> [Extracted text]:
____________

However, they generally face different challenges when assessing credibility in multimodal social media content [1, 2, 5, 11–24]: (1) The complex input-output relationships of deep learning models and “black-box” models are usually difficult to explain, while the cross-modal correlation of feature engineering methods is low [11]; (2) Data limitation may result in low robustness for complex detection tasks; (3) Discrepancies between different information modalities generate unstructured data, for example, a text might be accurate but the content of the accompanying images could be misleading. The interpretability capacity of these models is subjective and thus, its efficiency remains an open question [17].
Model interpretability can be categorized into two groups: (1) post-hoc interpretability, which aims to explain models with weak interpretability through designed interpretation methods. For example, to explain the working mechanism of random forests and deep neural networks, a series of methods including rule extraction [25], activation maximization [26], feature inversion [27], and class-activation mapping [28] were suggested; (2) ante-hoc interpretability refers to the built-in interpretability of the model, allowing its working mechanism to be understood without external aids. Rule-based models, known for their ante-hoc interpretability, can have their mechanisms visualized through rules [29, 30]. Post-hoc interpretability is flexible and suitable for complex models. However, the generated explanations may be complex and not fully accurate requiring additional computation. In contrast, ante-hoc interpretability overall outperforms post-hoc interpretability models in terms of transparency and user acceptance as it contains built-in explanations, provides transparent and immediate feedback, is more trustworthy to users, and is easy to debug. It also presents limitations when dealing with complex nonlinear problems [31].

____________

> [Supplied data]:

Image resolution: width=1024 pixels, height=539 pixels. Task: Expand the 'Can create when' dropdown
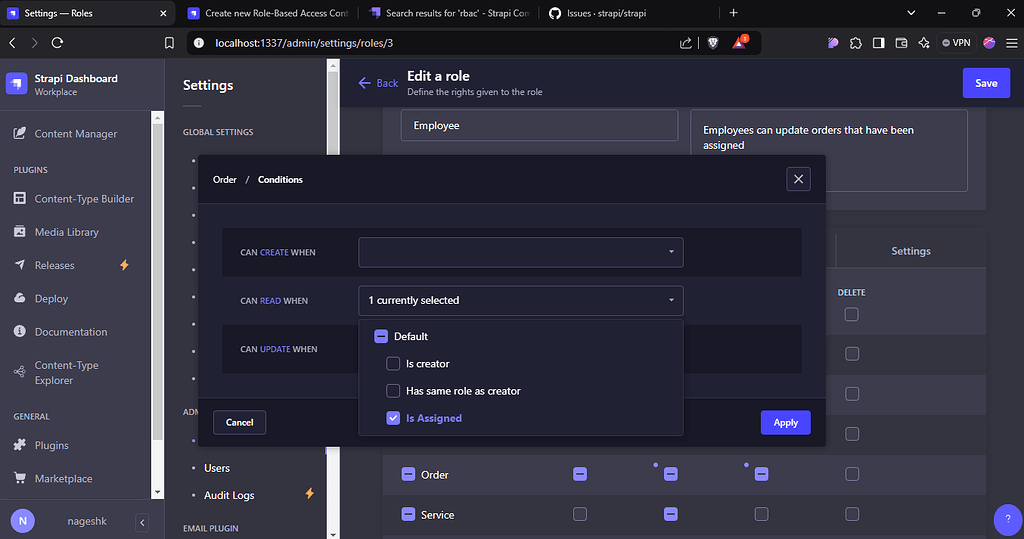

____________

> [Exercise set]:
A. Summarize the text on model interpretability in two sentences.
B. Answer these questions using the text on model interpretability, giving each answer on its own line with the matching mark:
(i) What may data limitation result in?
(ii) Which models are known for their ante-hoc interpretability?
(iii) What kind of problems present limitations for ante-hoc interpretability?
C. Copy the text on model interpretability from "However, they generally" up to and including "open question [17].".

> [Expected results]:
A. Models that assess credibility in multimodal social media content face several challenges: deep learning and "black-box" models are hard to explain, limited data may lower robustness, and discrepancies between modalities generate unstructured data. Model interpretability is either post-hoc, which is flexible and suits complex models but can yield complex, not fully accurate explanations, or ante-hoc, which is built into the model and wins on transparency and user acceptance but has limitations with complex nonlinear problems.

B.
(i) Low robustness for complex detection tasks.
(ii) Rule-based models.
(iii) Complex nonlinear problems.

C.
However, they generally face different challenges when assessing credibility in multimodal social media content [1, 2, 5, 11–24]: (1) The complex input-output relationships of deep learning models and “black-box” models are usually difficult to explain, while the cross-modal correlation of feature engineering methods is low [11]; (2) Data limitation may result in low robustness for complex detection tasks; (3) Discrepancies between different information modalities generate unstructured data, for example, a text might be accurate but the content of the accompanying images could be misleading. The interpretability capacity of these models is subjective and thus, its efficiency remains an open question [17].